• SUPPLIED MATERIAL
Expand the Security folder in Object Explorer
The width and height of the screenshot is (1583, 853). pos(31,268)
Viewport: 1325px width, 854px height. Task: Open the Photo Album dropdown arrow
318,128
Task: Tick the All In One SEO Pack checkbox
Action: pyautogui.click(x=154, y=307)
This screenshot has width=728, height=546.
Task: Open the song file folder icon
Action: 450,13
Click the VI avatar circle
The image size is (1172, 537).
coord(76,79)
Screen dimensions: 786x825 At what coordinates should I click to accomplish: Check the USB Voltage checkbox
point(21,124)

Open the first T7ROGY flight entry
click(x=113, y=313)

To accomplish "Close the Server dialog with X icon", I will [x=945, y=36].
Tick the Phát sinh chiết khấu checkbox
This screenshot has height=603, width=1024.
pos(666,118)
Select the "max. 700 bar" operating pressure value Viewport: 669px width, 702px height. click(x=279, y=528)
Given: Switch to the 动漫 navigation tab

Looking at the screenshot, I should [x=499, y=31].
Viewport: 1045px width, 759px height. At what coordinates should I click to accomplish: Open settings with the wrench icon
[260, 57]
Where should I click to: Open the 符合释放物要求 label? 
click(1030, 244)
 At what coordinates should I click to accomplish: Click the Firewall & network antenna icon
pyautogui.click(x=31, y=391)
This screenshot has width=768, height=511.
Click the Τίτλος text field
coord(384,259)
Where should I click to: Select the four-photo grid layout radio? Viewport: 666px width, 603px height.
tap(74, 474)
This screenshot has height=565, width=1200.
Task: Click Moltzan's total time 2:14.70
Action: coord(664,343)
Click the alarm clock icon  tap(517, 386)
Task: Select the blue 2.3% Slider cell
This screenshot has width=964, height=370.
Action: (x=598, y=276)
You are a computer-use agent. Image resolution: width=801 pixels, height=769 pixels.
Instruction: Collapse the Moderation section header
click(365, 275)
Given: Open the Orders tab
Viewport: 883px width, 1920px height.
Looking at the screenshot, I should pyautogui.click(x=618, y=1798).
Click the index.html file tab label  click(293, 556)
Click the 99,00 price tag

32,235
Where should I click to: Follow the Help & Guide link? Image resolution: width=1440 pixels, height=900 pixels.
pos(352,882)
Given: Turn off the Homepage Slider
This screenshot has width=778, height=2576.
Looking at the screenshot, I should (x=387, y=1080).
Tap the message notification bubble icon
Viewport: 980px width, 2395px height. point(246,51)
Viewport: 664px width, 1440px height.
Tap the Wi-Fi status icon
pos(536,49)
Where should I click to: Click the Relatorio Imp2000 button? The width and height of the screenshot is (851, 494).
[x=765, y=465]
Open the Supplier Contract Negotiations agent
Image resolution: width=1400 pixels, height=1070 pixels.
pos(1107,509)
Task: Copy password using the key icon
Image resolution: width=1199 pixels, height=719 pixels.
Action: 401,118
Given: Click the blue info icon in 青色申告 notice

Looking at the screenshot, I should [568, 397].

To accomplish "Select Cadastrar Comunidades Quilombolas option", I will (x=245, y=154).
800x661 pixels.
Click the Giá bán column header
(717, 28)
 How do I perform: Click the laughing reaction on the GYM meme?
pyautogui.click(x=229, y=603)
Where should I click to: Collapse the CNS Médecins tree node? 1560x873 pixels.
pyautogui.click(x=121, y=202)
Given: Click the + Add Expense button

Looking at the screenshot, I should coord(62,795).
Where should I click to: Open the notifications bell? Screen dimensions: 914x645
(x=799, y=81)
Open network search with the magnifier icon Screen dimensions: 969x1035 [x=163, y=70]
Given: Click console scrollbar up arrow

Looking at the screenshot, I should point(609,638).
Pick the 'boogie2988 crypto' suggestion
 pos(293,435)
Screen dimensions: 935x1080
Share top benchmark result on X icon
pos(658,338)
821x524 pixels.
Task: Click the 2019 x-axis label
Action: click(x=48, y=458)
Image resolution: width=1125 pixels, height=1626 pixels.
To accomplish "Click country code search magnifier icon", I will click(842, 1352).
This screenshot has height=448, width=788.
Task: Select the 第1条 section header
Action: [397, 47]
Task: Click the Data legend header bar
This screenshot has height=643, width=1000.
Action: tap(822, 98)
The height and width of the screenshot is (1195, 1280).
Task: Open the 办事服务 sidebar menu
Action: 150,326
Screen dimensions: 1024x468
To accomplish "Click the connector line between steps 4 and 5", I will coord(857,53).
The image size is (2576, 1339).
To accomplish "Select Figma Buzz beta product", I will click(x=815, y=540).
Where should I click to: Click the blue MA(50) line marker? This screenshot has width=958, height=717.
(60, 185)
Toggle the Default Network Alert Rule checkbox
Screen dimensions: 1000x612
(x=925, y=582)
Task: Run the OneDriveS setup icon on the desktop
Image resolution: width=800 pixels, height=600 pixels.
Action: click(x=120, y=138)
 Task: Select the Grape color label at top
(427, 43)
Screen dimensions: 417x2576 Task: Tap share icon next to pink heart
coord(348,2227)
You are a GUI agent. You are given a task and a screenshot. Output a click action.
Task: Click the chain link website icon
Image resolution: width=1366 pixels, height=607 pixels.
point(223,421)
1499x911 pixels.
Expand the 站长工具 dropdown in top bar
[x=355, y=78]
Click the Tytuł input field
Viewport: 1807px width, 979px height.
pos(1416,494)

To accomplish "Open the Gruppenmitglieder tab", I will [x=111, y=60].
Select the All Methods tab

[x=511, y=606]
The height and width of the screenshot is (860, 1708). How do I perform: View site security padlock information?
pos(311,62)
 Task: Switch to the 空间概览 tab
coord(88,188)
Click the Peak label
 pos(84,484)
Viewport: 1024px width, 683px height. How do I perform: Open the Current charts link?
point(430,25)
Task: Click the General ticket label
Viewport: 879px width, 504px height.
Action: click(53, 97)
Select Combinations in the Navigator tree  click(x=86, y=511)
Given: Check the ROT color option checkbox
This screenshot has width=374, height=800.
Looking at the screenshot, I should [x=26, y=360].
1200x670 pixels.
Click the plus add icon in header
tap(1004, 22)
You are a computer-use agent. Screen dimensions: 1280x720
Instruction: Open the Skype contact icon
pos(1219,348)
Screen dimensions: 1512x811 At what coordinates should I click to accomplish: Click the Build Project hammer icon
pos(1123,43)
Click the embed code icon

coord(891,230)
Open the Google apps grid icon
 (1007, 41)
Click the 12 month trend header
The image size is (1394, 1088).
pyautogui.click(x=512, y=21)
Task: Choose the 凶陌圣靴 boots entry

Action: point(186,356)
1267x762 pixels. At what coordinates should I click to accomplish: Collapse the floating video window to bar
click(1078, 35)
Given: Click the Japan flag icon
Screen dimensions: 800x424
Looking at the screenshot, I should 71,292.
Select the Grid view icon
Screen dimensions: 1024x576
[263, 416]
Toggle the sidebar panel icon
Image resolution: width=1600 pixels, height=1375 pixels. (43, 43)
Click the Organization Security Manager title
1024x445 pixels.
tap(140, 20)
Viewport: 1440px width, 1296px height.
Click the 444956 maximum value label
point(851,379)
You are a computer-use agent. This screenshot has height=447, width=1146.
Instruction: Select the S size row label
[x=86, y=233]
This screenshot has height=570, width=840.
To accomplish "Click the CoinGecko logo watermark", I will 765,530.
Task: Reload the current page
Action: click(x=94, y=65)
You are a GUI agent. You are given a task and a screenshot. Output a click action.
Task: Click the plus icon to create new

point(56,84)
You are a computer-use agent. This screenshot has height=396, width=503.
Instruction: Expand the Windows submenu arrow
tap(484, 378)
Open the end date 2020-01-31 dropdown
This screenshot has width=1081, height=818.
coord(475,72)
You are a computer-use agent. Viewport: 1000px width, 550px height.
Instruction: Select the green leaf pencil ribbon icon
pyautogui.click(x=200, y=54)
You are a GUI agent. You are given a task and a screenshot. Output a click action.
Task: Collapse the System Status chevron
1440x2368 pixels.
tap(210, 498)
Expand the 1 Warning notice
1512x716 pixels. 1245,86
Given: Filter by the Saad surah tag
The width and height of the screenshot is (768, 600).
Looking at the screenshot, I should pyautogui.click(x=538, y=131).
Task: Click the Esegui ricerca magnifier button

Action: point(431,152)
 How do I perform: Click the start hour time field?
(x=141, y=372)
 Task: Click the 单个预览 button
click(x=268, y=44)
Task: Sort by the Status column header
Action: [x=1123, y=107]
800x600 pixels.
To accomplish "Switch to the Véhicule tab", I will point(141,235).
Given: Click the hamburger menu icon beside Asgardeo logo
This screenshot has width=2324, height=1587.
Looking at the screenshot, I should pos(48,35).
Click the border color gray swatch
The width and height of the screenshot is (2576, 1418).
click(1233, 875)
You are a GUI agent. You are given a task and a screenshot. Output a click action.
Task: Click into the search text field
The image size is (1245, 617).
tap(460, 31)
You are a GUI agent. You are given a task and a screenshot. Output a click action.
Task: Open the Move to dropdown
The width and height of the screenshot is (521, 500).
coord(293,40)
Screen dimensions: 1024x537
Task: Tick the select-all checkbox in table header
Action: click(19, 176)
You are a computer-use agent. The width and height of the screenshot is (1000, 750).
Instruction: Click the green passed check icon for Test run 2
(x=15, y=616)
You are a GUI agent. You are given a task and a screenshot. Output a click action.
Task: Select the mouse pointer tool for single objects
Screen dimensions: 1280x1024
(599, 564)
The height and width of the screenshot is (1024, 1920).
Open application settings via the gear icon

• TASK PROMPT
In the listing above, find the line with "Toggle the sidebar panel icon" and the line with "You are a computer-use agent. Viewport: 1000px". Output those two lines and every line between them, exactly as written.

• EXPECTED ANSWER
Toggle the sidebar panel icon
Image resolution: width=1600 pixels, height=1375 pixels. (43, 43)
Click the Organization Security Manager title
1024x445 pixels.
tap(140, 20)
Viewport: 1440px width, 1296px height.
Click the 444956 maximum value label
point(851,379)
You are a computer-use agent. This screenshot has height=447, width=1146.
Instruction: Select the S size row label
[x=86, y=233]
This screenshot has height=570, width=840.
To accomplish "Click the CoinGecko logo watermark", I will 765,530.
Task: Reload the current page
Action: click(x=94, y=65)
You are a GUI agent. You are given a task and a screenshot. Output a click action.
Task: Click the plus icon to create new

point(56,84)
You are a computer-use agent. This screenshot has height=396, width=503.
Instruction: Expand the Windows submenu arrow
tap(484, 378)
Open the end date 2020-01-31 dropdown
This screenshot has width=1081, height=818.
coord(475,72)
You are a computer-use agent. Viewport: 1000px width, 550px height.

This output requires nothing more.